• Required action
Begin at the line containing "Image resolution: width=900" and restate it and each line after it exactly, up to and including the last line below. Leave pictures out.

Extracted records
########################################
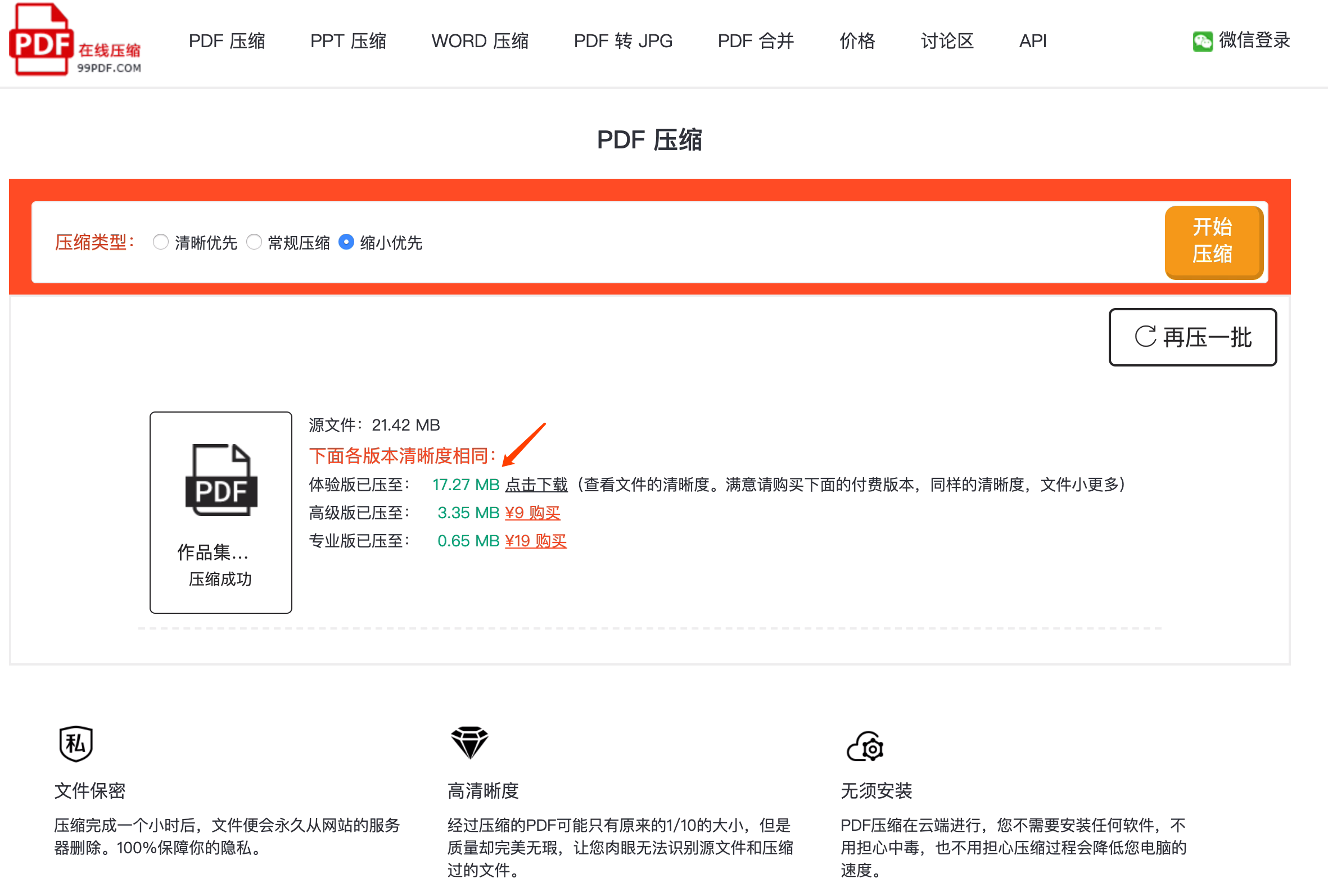Buy the ¥19 专业版 version
This screenshot has height=896, width=1328.
click(535, 541)
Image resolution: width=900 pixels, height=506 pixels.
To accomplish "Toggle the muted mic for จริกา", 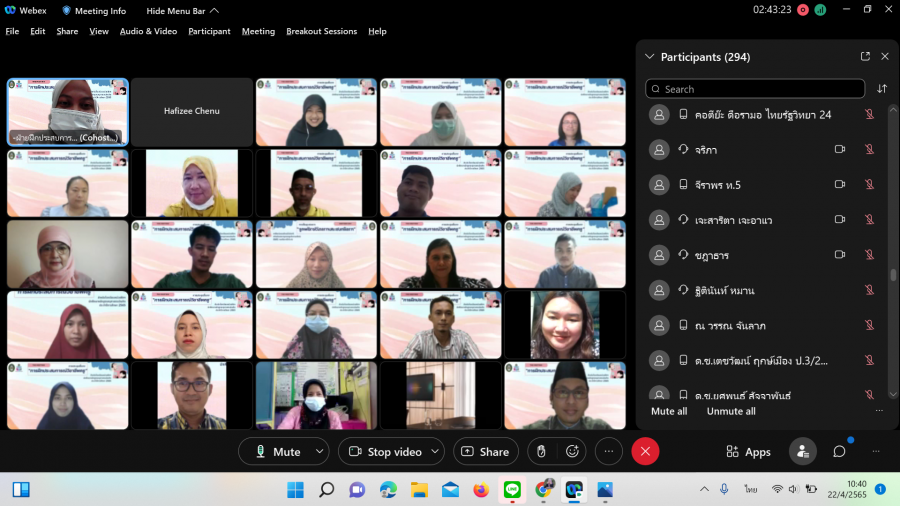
########################################
• Result for this exercise
Image resolution: width=900 pixels, height=506 pixels.
To accomplish "Toggle the muted mic for จริกา", 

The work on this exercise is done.